Leah's right, none of it makes sense. No wonder everyone's confused!

Never normal to begin with...that's for sure! Extreme royalty! Sounds like a Period reality show.
Unther chapter 70 . 10/5/2014
Ah, so she's in one of THOSE moods, an indecisive one, eh?

Thinking about the castle seems a bit surreal. Or at least it could be once her sixteen-year-old self remembers that day, and realizing that the princess is herself.

Should be "...clouds and lightning..."

She thinks of Forbidden Mt. as the source of T-storms? Huh.

All the princesses in all her stories are weak?

Somehow, I envision these plains as being blasted land, not unlike the area near the Black Gates of Mordor.

That sounds like quite the view!

Ya know, funny you should mention the concept art of Rapunzel, for that's pretty close to what I was visualizing.
Unther chapter 69 . 10/5/2014
Spikes of pain? Are we looking at the next morning? And muscle aches from over-exertion?

I kind of understand having one's muscles so weak they won't respond. I've experienced some limited and short-term fatigue that approaches what you describe.

"...never going to be the same...forgotten how to live." That's heavy. Good phrasing, too.

Who and what am I? I think that speaks to all of us and it's a theme I've seen pop up in all kinds of places. I address it, too, though I feel like I have a hard time articulating how the characters deal with the question.

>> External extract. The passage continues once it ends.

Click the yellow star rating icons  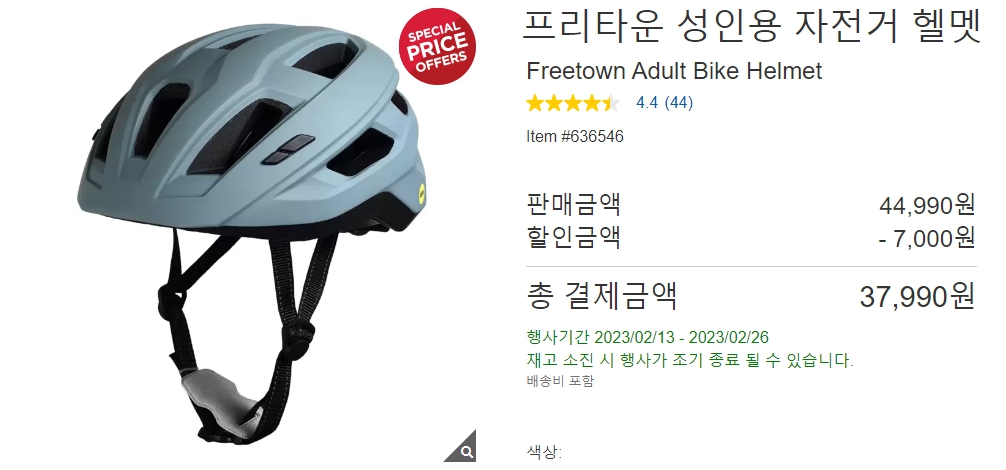point(573,103)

"Your reality is so much bigger than your dreams." Huh. That's deep.

Wow, Aurora's really having an identity crisis! As if she hadn't already been through enough of one.

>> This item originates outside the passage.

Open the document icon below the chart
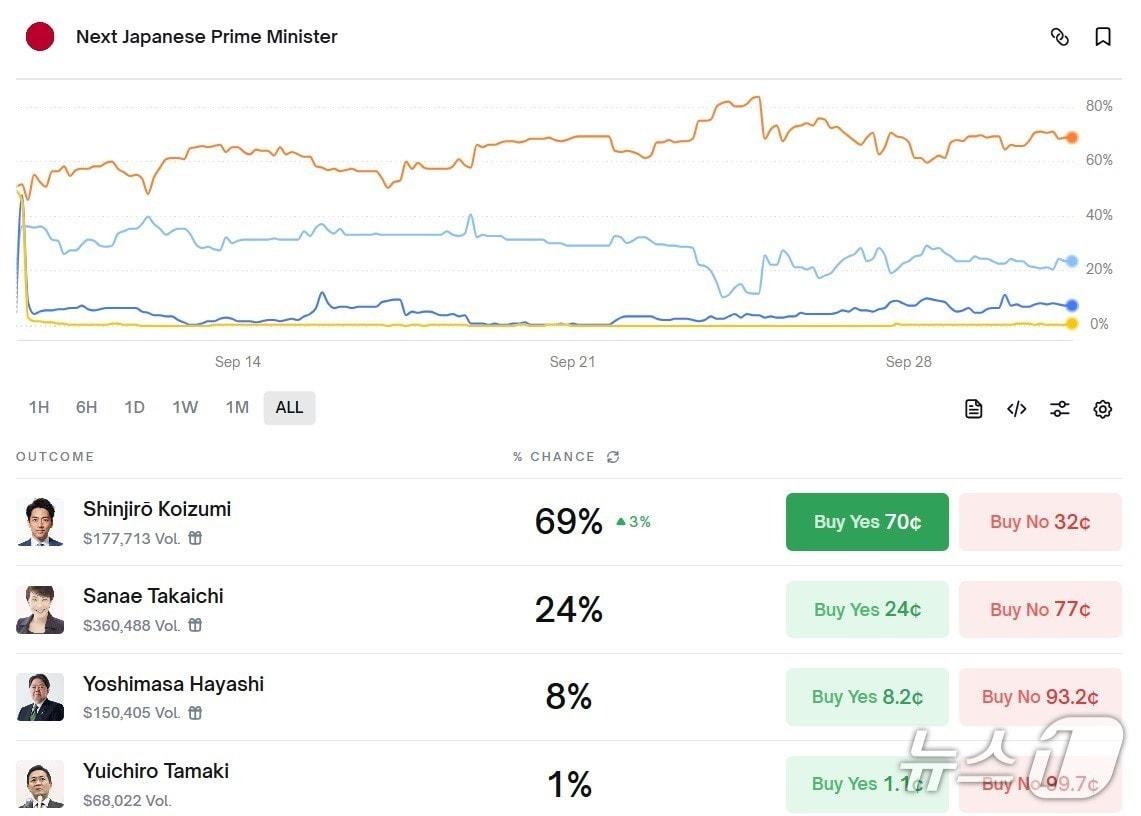 973,408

And what constitutes normal? Yet another question that plagues us!

Interesting bit of backstory for the queens. I notice there's no connection to certain Scandinavian royalty.
Unther chapter 68 . 10/5/2014
I'm slightly confused. First of all, this chapter should probably be a continuation of the previous one. Mostly, though, what confuses me is that Rebbecca thinks "the staff needs a talking to." Which I understand to be another way of saying they need a good scolding. For what? Eavesdropping? But weren't they under instructions to eavesdrop?

Maybe rephrase the second mention of vomiting to, say, stomach bile.

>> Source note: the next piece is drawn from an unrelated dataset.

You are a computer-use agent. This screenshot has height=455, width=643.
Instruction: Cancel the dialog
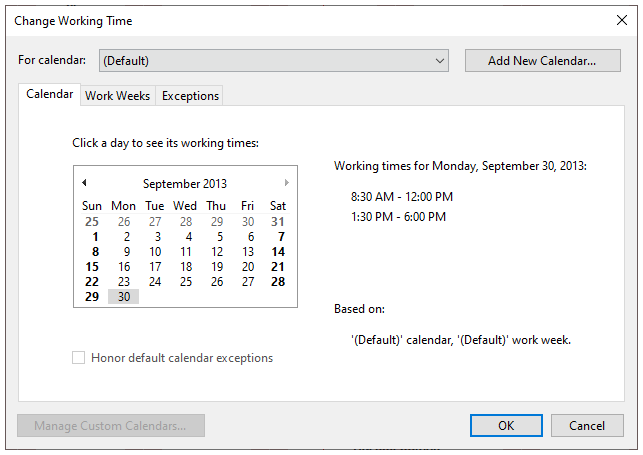click(x=587, y=426)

But, ja, someone does need to clean up that mess.

Are the three maids blood sisters, or more like honorary ones?

I like how you transliterated the French accent.

Rebbecca seems like a bit of a Messianic figure in the sense that she's capable of terrible wrath, but can be just as gentle and caring. Almost like a human Aslan.

Might it be more accurate to say that they'd put great care into finding the ingredients for hazelnut soup?

I'm with you on the uniforms. I take it we're meant to understand that those are the classic "French maid" getup? You might describe their uniforms a little more. Doing so might also improve the flow of that paragraph.

"...could not have died a better death." While sad, I do love that sentiment. Hail the victorious dead! Thumordimenri wilhorthash mohral!

I'm not clear on why we're bringing up Shorty. Is it just that Rebbecca's thoughts wander to his situation? Otherwise, it seems kind of random.
Unther chapter 67 . 10/5/2014
I totally see the queens doing those things. Other quiet activities might include games-chess, nine-man morris, and so on. But the note about the rest and the healing feels superfluous, at least as written.

It kind of sounds like the queens don't expect to sleep much, if at all.

Nightmares not really being nightmares...ouch.

I'd forgotten that Aurora hasn't exactly had an opportunity to tell her mother about what had happened to her before being returned to the castle that first time. Or, rather, she hadn't had the inclination.

Aurora's unloading was really well-written. I could hear the anguish in her voice.

Why was Leah panting and sweating. I can see how she'd be taken aback at what was coming out of her daughter's mouth.

After "But it didn't!" maybe it would be more effective emotionally if Aurora tries to sit up, but then almost immediately flops back down onto the bed.

The entire human race? How so?

That's interesting, her reaction to having lost everything. Some characters don't take it so well, but others do (like Natalie in "Starsong). But I guess the difference lies in what that loss represents.

And the different reactions from different characters added to the mood of the scene.

Nope, not alone! And none of us is meant to do life on our own.